There were a couple moments when we paused to listen for signs of wild animals, but we gradually picked up pace as we got more comfortable and the haunting scenarios slipped away.
Much of the trail was densely wooded. The typical route is to take the trail roads about two miles up the 5.5-mile trail, but due to some ingenious navigation techniques, we were soon climbing a strenuous path to the fork that divides the route to Mount Sentinel and the path toward Hellgate Canyon.
Once we began to emerge form the trees and caught glimpses of a view, I spotted white-capped Squaw Peak, on the western horizon and it encouraged me to push onward. The last mile was the most demanding and strenuous, the steep incline left my thighs burning, but it was a satisfactory burn—a reminder of conquest and accomplishment.

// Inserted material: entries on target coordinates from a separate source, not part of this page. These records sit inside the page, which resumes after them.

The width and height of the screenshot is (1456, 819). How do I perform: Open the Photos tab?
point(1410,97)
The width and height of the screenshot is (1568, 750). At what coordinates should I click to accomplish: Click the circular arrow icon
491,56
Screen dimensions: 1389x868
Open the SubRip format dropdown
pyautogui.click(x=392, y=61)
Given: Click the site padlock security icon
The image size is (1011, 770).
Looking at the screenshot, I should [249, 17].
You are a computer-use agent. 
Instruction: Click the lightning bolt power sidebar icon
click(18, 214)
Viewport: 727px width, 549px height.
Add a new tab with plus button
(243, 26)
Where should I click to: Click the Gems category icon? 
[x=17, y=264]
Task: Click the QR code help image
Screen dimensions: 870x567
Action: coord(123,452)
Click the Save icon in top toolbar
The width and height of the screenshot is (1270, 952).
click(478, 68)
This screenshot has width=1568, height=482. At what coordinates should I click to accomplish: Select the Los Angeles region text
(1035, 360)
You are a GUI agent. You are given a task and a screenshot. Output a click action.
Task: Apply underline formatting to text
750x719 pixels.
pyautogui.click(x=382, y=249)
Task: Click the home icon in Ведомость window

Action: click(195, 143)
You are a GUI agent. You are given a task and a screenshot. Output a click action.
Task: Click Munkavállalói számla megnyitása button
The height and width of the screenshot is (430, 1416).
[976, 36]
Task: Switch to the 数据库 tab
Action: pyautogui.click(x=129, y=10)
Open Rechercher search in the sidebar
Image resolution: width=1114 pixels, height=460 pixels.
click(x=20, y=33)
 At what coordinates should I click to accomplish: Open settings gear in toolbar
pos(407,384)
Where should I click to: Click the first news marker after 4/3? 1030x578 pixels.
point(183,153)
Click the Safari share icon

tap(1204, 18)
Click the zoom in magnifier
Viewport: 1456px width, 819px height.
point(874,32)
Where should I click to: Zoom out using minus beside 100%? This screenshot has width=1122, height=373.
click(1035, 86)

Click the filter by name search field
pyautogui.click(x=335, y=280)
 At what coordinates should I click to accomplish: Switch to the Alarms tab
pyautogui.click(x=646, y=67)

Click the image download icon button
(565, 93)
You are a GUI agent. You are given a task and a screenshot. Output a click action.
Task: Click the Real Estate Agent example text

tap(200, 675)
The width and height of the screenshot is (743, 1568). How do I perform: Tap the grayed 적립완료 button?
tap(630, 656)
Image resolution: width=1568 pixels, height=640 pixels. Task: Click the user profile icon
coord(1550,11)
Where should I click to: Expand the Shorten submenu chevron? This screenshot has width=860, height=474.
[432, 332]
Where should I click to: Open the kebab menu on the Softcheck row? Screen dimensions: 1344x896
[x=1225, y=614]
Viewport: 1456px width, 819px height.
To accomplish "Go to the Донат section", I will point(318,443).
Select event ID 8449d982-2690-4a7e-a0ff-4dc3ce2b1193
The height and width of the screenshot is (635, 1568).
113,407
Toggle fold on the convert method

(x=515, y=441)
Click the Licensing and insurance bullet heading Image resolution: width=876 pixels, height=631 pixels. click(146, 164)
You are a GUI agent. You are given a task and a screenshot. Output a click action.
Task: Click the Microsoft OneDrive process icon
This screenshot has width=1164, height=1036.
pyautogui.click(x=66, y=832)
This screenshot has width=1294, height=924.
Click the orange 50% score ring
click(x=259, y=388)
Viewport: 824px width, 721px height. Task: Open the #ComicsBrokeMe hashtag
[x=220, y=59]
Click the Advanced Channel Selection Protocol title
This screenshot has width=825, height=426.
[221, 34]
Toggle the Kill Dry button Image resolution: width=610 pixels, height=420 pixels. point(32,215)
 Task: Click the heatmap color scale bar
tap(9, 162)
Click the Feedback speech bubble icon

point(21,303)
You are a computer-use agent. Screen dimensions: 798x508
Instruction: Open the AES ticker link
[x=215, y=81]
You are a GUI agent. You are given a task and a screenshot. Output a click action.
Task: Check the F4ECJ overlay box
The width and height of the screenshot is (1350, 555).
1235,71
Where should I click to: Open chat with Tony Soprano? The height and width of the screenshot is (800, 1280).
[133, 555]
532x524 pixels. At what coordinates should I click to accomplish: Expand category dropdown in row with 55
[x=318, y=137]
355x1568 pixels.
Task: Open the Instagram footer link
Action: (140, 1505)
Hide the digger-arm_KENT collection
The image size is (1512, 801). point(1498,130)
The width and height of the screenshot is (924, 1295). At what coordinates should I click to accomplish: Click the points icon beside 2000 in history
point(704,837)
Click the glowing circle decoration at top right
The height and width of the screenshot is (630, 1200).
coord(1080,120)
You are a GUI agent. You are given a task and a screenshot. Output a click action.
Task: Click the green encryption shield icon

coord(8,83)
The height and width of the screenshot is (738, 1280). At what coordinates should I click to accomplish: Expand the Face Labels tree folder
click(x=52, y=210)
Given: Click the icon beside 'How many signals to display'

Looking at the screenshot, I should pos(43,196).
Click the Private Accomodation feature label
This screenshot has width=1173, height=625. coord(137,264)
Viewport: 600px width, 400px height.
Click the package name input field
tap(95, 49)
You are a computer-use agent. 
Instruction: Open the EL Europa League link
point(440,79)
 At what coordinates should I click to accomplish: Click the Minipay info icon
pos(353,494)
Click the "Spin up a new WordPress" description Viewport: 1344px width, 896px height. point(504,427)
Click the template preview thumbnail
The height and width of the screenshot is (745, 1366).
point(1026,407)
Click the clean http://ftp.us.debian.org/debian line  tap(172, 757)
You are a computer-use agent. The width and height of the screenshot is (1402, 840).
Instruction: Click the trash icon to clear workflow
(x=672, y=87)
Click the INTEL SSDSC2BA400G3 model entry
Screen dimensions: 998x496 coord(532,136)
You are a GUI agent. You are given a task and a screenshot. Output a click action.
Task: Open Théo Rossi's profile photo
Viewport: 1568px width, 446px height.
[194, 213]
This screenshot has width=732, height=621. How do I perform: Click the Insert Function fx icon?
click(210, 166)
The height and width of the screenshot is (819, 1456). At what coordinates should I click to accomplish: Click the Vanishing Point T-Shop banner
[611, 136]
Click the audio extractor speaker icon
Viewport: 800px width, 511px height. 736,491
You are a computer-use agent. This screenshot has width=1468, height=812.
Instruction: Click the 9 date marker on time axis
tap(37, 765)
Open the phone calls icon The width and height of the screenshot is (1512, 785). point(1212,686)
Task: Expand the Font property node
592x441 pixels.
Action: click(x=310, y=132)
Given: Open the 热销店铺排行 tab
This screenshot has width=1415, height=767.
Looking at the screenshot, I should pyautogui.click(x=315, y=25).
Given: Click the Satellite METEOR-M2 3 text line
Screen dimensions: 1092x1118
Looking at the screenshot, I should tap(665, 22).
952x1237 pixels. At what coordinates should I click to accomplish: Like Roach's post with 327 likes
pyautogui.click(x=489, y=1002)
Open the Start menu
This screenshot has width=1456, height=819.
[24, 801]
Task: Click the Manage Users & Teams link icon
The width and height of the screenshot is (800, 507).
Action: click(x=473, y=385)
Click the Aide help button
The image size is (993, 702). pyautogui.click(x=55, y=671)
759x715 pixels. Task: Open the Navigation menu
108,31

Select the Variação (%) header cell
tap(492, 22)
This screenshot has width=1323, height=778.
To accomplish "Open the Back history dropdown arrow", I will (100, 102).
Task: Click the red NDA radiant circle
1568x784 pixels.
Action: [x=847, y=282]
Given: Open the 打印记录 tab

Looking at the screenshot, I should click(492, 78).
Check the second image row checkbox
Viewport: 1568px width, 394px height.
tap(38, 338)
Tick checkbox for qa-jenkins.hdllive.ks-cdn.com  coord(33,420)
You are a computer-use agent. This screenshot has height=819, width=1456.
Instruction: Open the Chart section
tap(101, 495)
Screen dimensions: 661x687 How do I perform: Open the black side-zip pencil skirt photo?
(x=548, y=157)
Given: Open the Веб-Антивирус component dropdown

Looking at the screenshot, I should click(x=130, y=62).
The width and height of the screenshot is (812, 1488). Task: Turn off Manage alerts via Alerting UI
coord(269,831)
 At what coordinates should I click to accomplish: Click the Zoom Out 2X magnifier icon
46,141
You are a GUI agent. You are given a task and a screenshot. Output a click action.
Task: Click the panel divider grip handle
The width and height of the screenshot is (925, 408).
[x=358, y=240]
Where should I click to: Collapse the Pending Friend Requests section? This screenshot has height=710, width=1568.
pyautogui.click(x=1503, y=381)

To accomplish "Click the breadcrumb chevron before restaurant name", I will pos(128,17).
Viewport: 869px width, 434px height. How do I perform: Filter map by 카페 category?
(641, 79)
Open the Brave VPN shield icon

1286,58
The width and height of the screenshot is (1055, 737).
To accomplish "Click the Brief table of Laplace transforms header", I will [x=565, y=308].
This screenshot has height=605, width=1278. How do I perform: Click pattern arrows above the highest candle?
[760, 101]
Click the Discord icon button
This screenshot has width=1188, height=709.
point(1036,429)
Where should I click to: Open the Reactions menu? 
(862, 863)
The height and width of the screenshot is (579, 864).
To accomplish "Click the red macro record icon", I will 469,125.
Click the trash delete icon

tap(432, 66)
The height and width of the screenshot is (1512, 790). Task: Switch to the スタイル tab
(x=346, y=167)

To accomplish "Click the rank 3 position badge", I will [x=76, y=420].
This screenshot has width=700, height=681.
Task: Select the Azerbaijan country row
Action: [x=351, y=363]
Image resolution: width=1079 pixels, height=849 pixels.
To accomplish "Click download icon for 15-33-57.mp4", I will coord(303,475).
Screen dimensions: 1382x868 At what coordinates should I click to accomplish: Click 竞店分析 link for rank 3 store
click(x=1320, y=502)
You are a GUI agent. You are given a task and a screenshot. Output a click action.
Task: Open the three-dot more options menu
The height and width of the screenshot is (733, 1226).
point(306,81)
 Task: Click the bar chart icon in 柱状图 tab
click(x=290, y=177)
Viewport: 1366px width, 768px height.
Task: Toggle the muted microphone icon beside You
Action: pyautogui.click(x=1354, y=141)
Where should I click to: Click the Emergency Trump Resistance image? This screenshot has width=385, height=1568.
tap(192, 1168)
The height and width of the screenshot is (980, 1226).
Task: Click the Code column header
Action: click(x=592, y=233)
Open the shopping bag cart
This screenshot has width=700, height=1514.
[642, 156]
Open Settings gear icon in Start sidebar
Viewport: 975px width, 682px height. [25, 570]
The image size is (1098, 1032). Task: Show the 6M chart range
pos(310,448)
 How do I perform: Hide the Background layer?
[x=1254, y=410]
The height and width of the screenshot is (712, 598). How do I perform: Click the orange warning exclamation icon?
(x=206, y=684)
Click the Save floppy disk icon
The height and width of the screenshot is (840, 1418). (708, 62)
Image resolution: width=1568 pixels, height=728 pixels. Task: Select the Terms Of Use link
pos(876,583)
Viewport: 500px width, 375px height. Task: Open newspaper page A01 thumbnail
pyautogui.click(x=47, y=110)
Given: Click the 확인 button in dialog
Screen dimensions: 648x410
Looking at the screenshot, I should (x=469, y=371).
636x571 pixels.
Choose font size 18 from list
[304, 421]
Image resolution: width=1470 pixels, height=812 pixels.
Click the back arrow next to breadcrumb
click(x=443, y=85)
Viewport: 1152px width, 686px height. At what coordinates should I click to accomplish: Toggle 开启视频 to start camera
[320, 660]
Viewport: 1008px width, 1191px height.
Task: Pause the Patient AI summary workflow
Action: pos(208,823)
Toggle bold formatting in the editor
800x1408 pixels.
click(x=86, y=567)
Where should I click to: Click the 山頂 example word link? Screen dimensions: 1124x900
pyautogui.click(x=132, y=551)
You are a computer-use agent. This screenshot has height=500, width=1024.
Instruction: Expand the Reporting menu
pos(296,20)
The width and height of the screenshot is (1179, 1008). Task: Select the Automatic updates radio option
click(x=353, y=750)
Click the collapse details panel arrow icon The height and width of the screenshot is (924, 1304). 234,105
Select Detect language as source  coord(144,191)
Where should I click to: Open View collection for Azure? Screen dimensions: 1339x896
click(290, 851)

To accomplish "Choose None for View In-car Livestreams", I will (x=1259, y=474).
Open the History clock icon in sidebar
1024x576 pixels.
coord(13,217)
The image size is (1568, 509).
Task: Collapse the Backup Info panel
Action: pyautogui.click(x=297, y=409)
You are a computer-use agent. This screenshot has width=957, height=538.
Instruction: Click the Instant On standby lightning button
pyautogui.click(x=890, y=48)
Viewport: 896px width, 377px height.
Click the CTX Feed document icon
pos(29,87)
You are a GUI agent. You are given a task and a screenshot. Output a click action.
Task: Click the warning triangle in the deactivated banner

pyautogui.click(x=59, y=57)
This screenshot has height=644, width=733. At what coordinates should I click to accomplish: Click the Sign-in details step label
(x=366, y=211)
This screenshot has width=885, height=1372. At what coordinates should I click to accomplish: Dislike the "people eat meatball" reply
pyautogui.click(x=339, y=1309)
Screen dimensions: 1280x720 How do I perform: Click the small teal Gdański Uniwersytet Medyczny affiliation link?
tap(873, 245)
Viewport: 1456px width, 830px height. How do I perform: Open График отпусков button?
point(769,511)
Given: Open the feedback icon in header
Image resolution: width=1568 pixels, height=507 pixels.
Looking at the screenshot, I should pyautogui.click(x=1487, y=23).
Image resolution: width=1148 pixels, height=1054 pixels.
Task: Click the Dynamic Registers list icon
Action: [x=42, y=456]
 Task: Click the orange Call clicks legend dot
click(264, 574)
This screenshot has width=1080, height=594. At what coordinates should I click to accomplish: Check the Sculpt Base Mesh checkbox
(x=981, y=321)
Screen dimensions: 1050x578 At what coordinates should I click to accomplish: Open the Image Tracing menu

Regardless of the gray, overcast skies, the last steps to the top of Sentinel were humbling and awe-inspiring. Hiking up to the “M,” is a quintessential Missoula pastime for those that are just discovering the area’s beauty as well as those of us that have been here from our beginnings. However, for many, the “M” is their final destination, less than halfway up Mount Sentinel. The view from the top is far mor fulfilling and impressive.
To the North, Mount Jumbo rises just across Hellgate Canyon, and the Rattlesnake National Recreation Area and Wilderness stretch out below. To the South, Lolo Peak and the Bitterroot Mountains rise in all of their majestic glory. This day, the peaks were still liberally dusted with snow. The city of Missoula spread out below us to the West, and from such a remarkable view of the valley, I couldn’t help but reflect that Missoula may just be the gem that earned Montana the treasure state nickname.